Despite this spectacular compensation award for misconduct the claimant was denied his request for specials costs for his subsquent lawsuit against the Province. Special costs are essentially the real legal fees and expenses incurred by a party and not just a contribution toward that cost which is normally awarded. The application was denied with these comments,
I am unable to conclude that the province intentionally used its financial superiority to unfairly disadvantage Mr. Henry. While his financial strength was vastly inferior to that of the Province, I do not consider that the Province used its advantage unfairly, and indeed, Mr. Henry was ably represented before trial, on appeals to the Court of Appeal and the Supreme Court of Canada, and at trial by as many as nine counsel.
 I agree with Gropper J. where she stated in Westsea that the Court must exercise restraint in awarding specials costs. Applying the principles articulated by Gropper J., there is no basis for findings in this case of improper motive, abuse of the Court’s process, misleading the Court, and persistent breaches of the rules of professional conduct and the rules of court that prejudiced Mr. Henry.
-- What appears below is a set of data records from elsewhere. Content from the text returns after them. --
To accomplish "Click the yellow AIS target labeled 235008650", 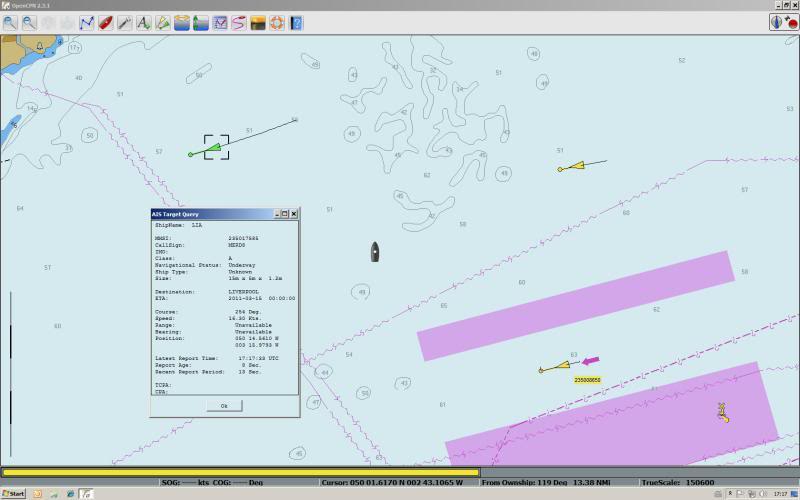I will point(555,367).

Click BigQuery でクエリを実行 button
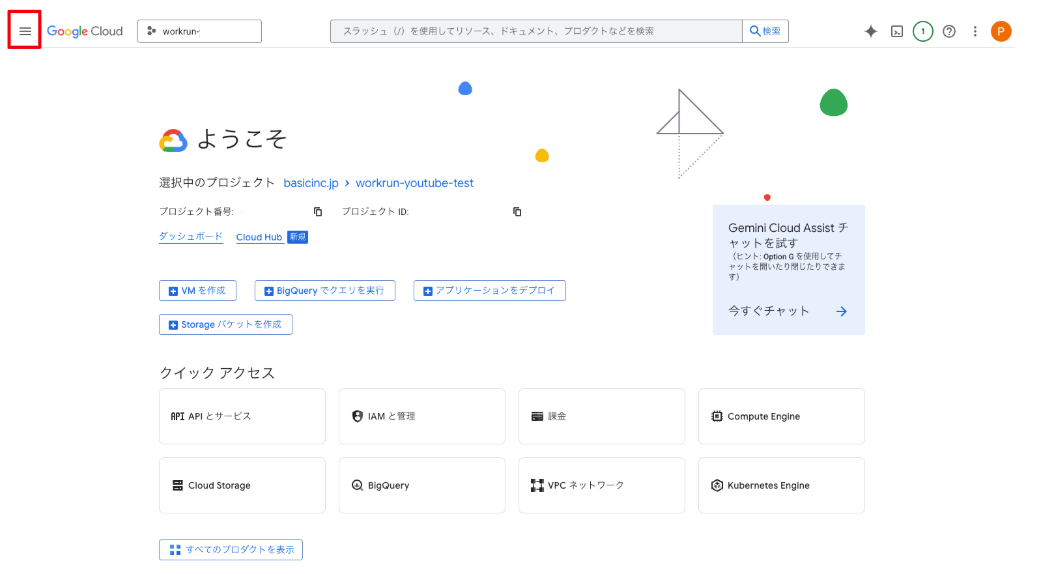324,291
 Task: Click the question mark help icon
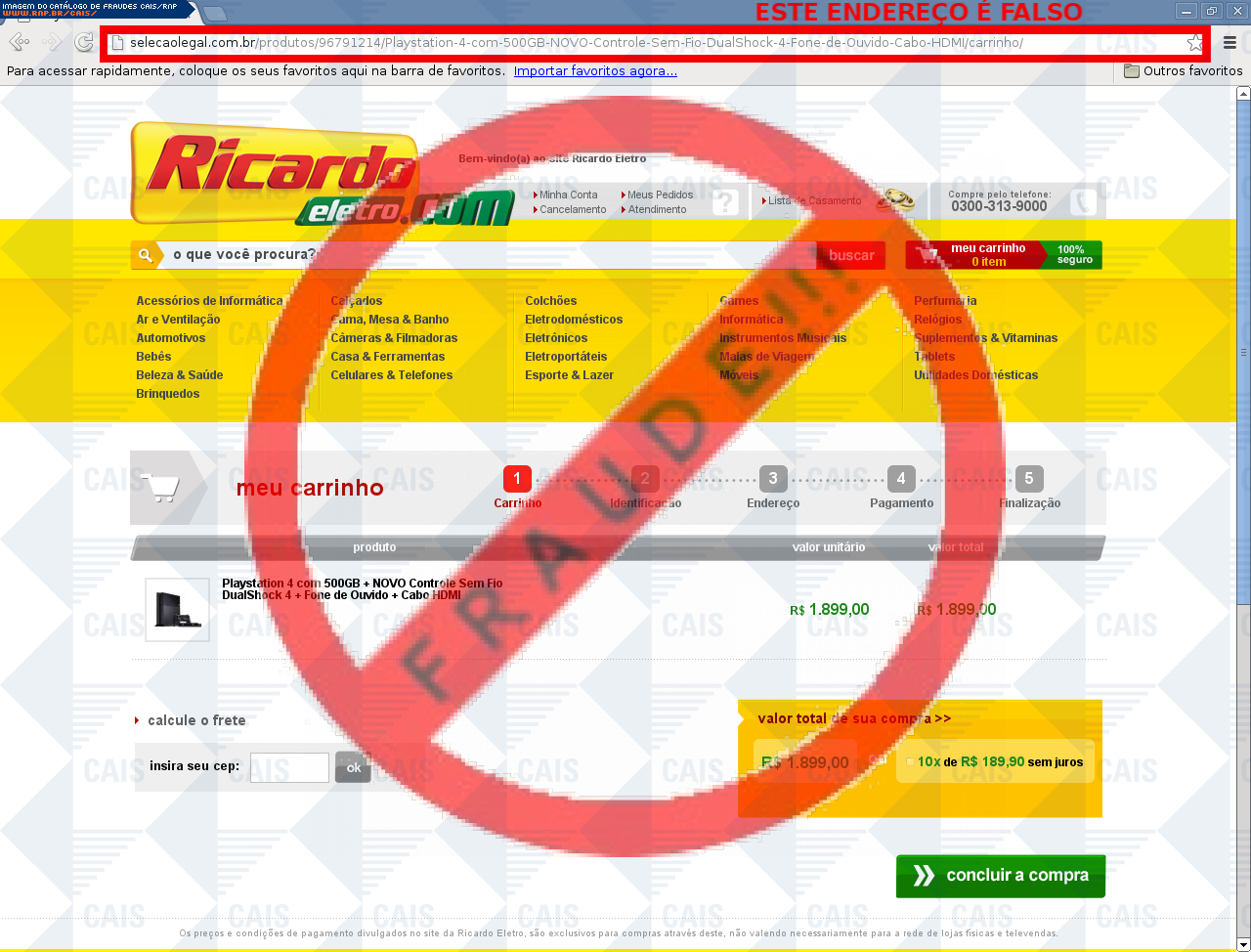pos(725,202)
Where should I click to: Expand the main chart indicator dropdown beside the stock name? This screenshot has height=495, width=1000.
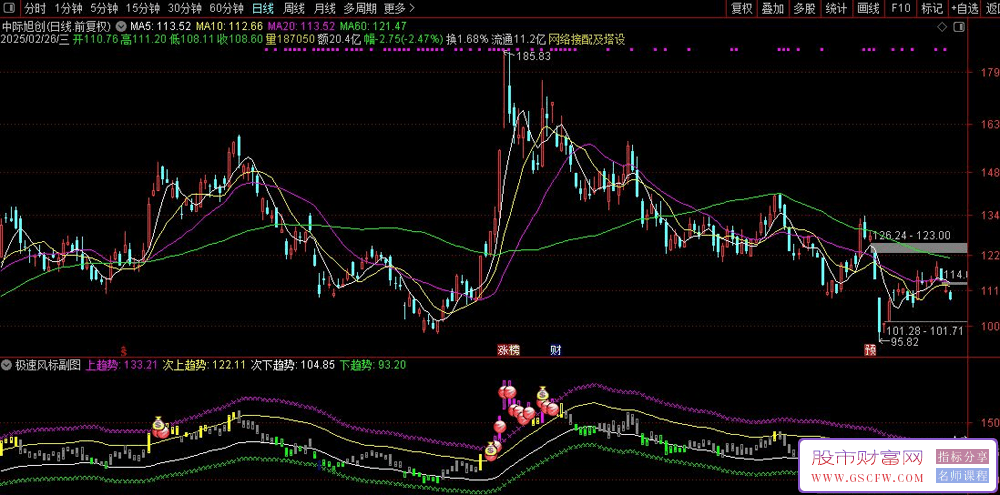coord(122,25)
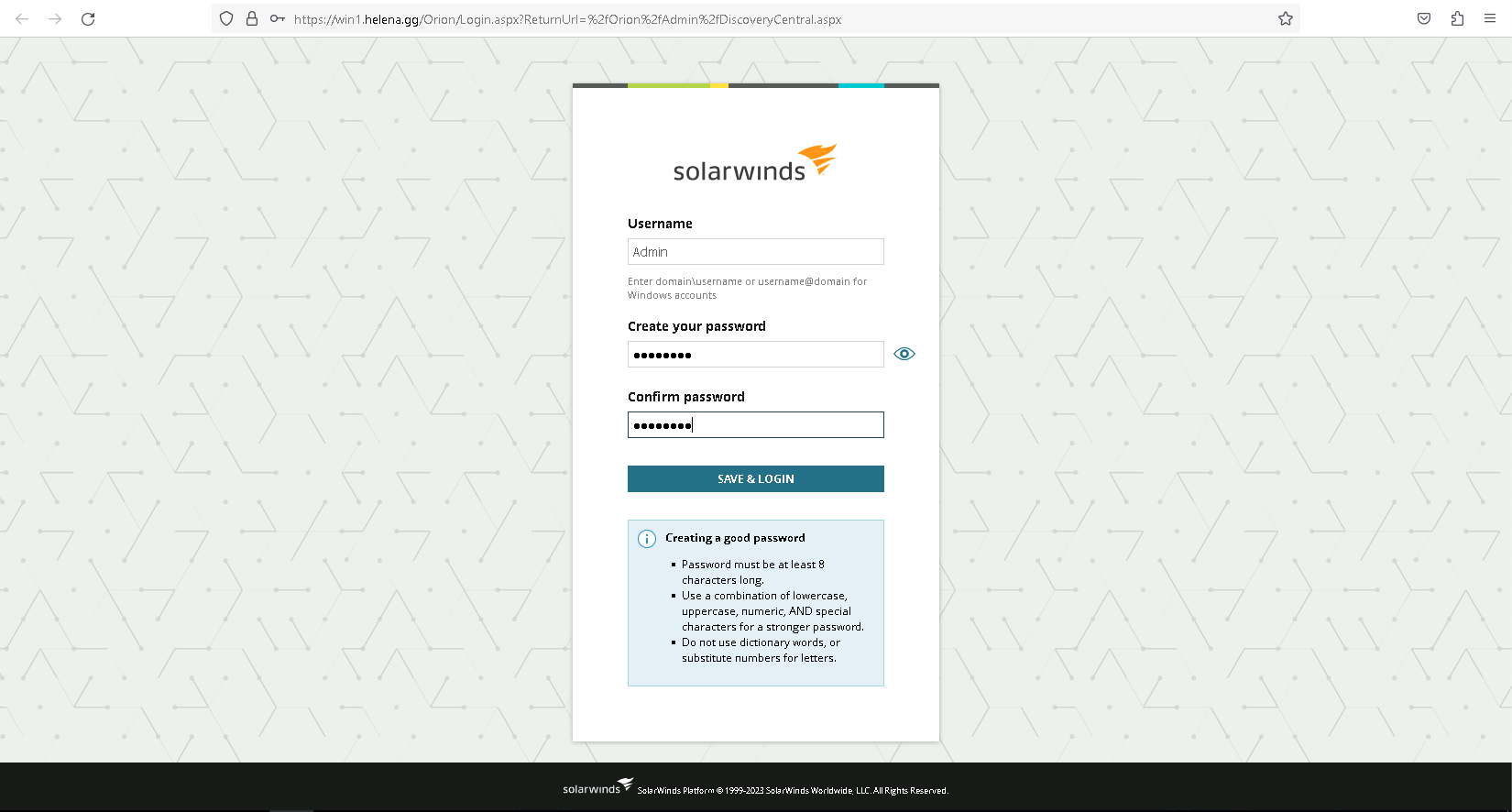Open the tracking protection shield icon
Screen dimensions: 1512x812
pyautogui.click(x=226, y=18)

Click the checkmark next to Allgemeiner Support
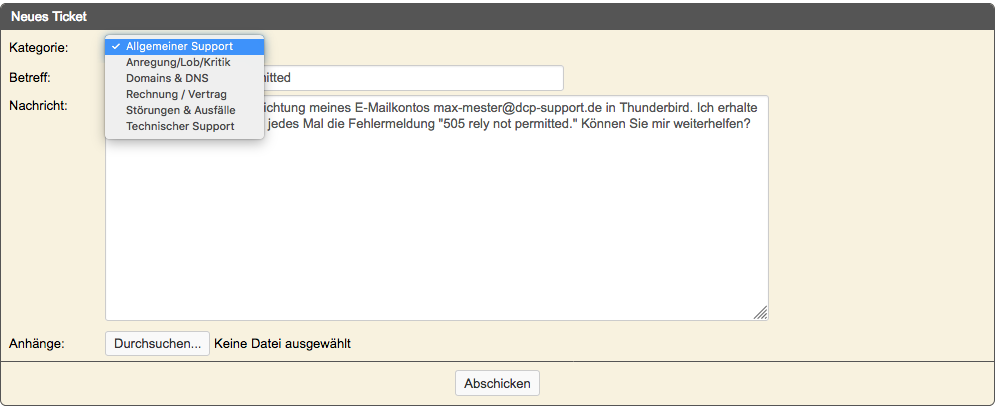[116, 46]

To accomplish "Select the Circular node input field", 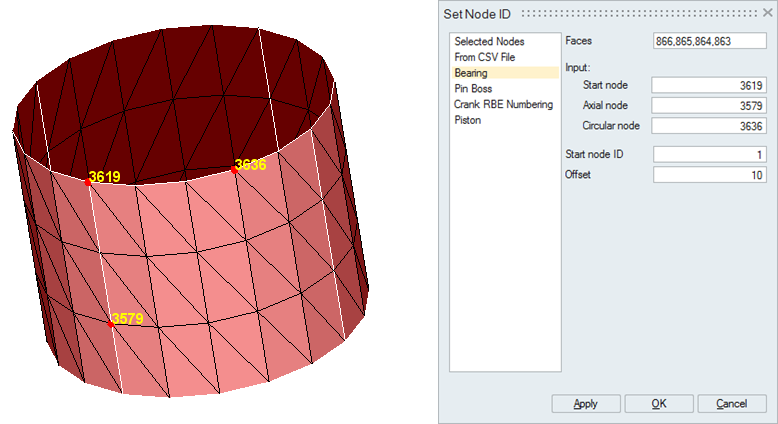I will tap(709, 126).
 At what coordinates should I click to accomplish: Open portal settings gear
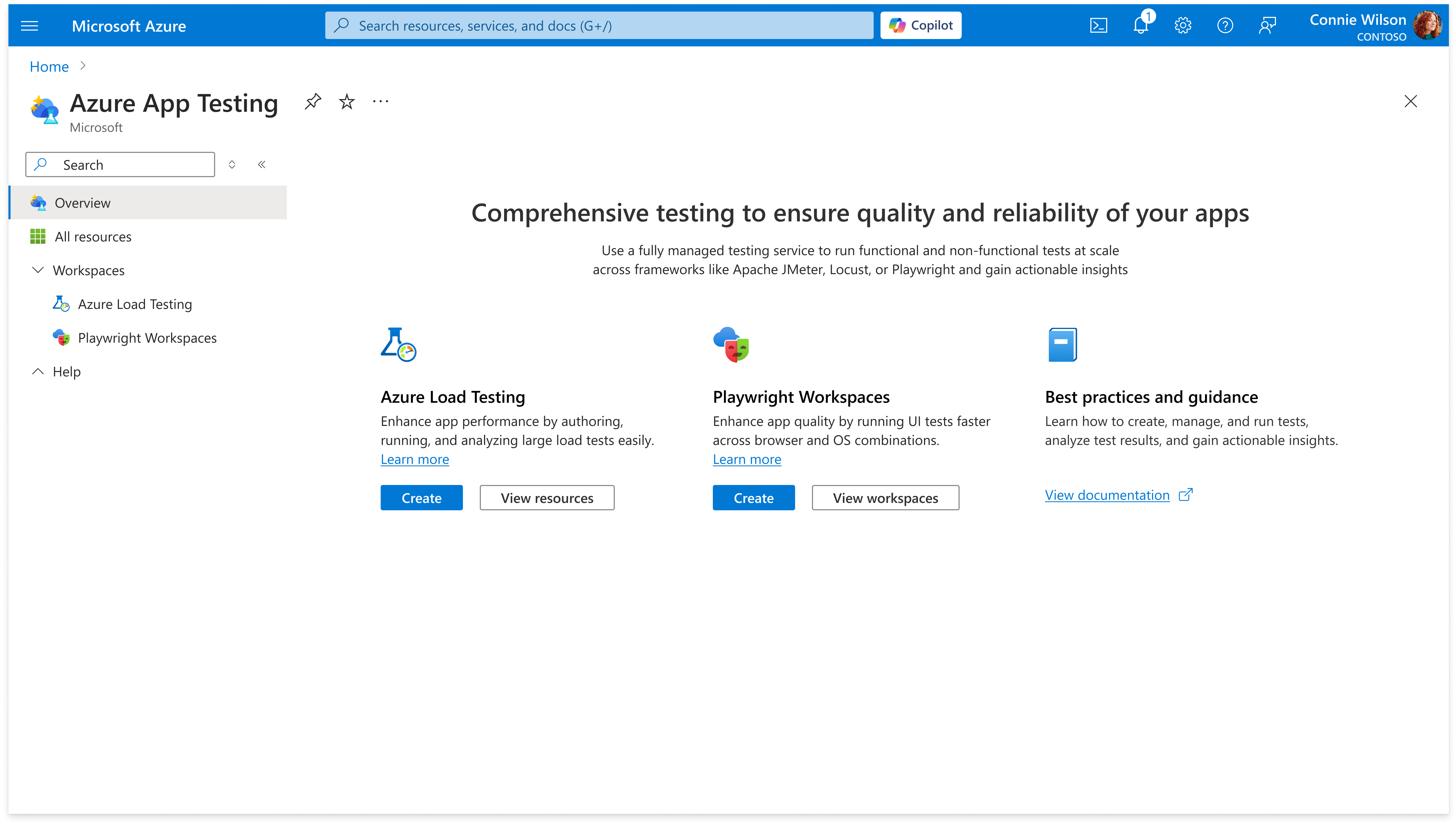pos(1183,25)
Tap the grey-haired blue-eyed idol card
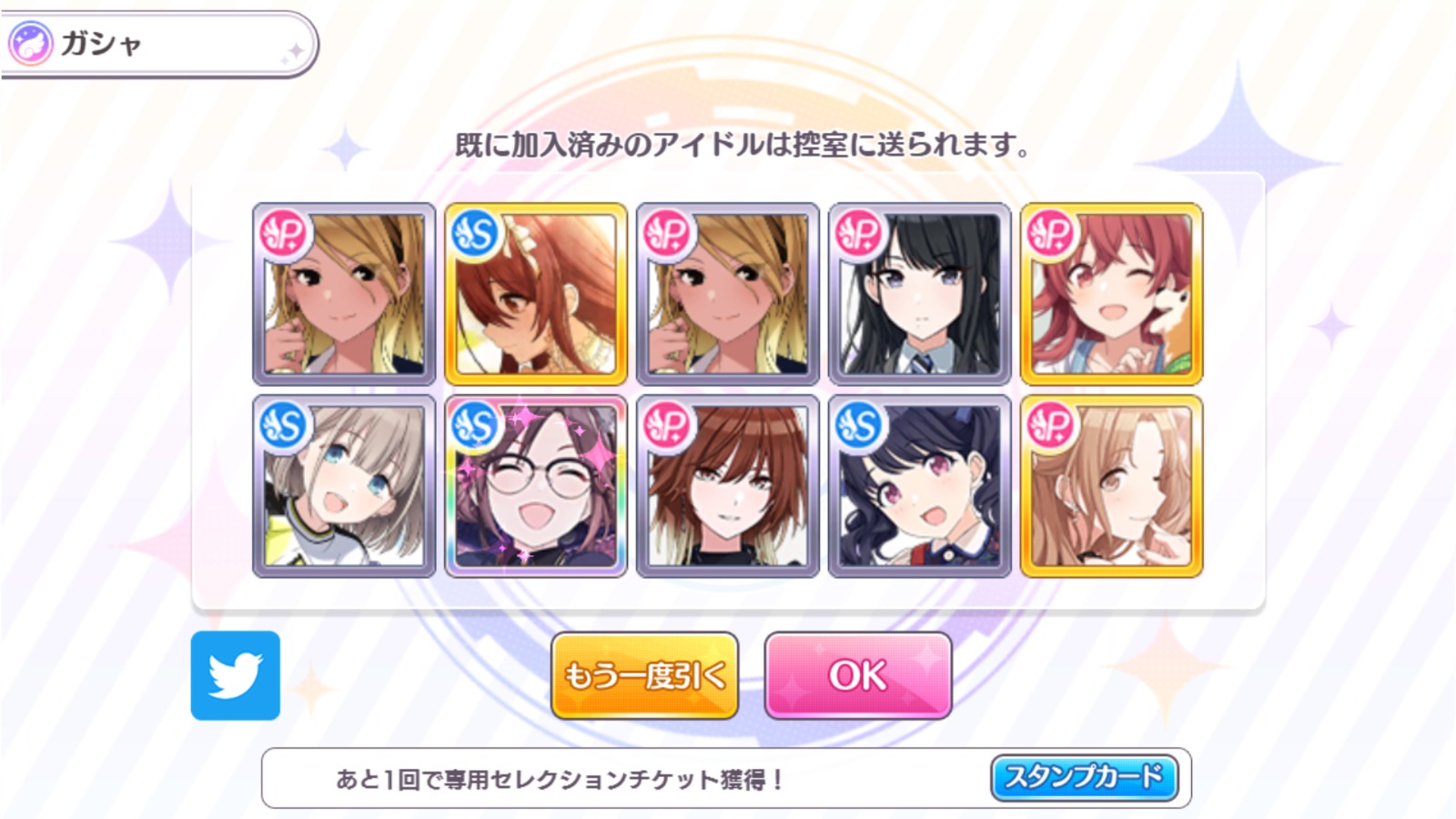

 I am unable to conclude that the Province’s conduct in this litigation, while lacking in the respects I have set out above, was sufficiently reprehensible to constitute the exceptional circumstances to justify a special costs order. Despite the absence of evidence of the difference between the actual legal expenses of Mr. Henry and the costs to which he would be entitled under the scale of costs fixed under subsection (1) or (4) of contemplated by s. 2(6) of Appendix B of the Rules, I am satisfied that the application of s. 2(5) of that Appendix will address the failings of the Province that I have discussed above.
 I therefore order that Mr. Henry recover his costs at Scale C of Appendix B of the Rules and that each unit allowed be 1.5 times the value that would otherwise apply to a unit in that scale under s. 3(1) of the Appendix. (Henry v. British Columbia (Attorney General),2016 BCSC 1494)
This decision, juxtaposed with with recent case in which ICBC was ordered to pay specials costs for non-disclosure of a video, highlights the abusive litigation strategy now employed by ICBC in personal injury cases.
In the underlying claim for damages the claimant was awarded the following:
i. Compensatory damages in the amount of $530,000 under s. 24(1) of the Charter;
ii. Special damages ( out of pocket expenses) in the amount of $56,691.80; and
iii. Damages in the amount of $7,500,000 to serve both the vindication and deterrence functions of s. 24(1) of the Charter. Total: $8,086,691.80.